Разумеется, внимательно читались все комментарии. Примечательно, что авторами многих комментариев были достойнейшие умы того времени. Бонди, Цявловский, Азадовский, Томашевский, Эйхенбаум, Оксман — все они очень рано оказались «на слуху». Комментарии изобиловали ссылками на имена, события и обстоятельства, о которых иначе мы бы никогда не узнали. Я была совершенно переполнена непрерывно совершаемыми мною открытиями. Когда наша школьная библиотекарша пустила меня к дальним полкам, где стояло все «Литнаследство» без каких-либо изъятий, я поняла — вернее сказать, почувствовала, что с чем-то подобным связано мое будущее.
Тем временем я уже была в десятом классе и намеревалась поступать на русское отделение филологического факультета МГУ. С января 1949 года началась активная кампания против космополитов. Вдобавок уже набирали силу аресты среди московской интеллигенции — преимущественно еврейской. Но ни я, ни мои родители не связывали это с моими жизненными планами. Тем более что я была очевидной претенденткой на золотую медаль. Золотая медаль официально означала поступление в любой вуз без экзаменов. Ну, а золотая медаль 175-й школы, с которой в Москве тогда сравнивали только 110-ю мужскую школу Ивана Кузьмича Новикова, должна была распахнуть передо мной любые двери.
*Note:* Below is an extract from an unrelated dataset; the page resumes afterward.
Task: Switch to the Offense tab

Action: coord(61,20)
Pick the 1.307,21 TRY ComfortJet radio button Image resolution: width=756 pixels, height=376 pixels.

Осенью 1948 года мои планы на будущее едва не изменились. В нашу школу на педагогическую практику были посланы несколько студентов исторического факультета. В седьмом классе, где я была вожатой, уроки вел Юрий Абрамович Кревер, тогда, как мне помнится, рассказывавший о восстании гуситов. Он прошел войну, и в частности побывал в Праге. Почему именно в него я была отчаянно влюблена — я и сама не знаю. Впрочем, он и вправду был очень обаятельным человеком. Я помню, как, слушая любимую тогда песню «Эх, дороги, пыль да туман», я впервые по-настоящему поняла, что именно этот небольшого роста молодой человек с изящными руками мог навсегда остаться лежать «неживым в бурьяне». Это возможное горе было для меня более личным, чем гибель на фронте обоих младших братьев мамы, ушедших добровольцами в первые же дни войны.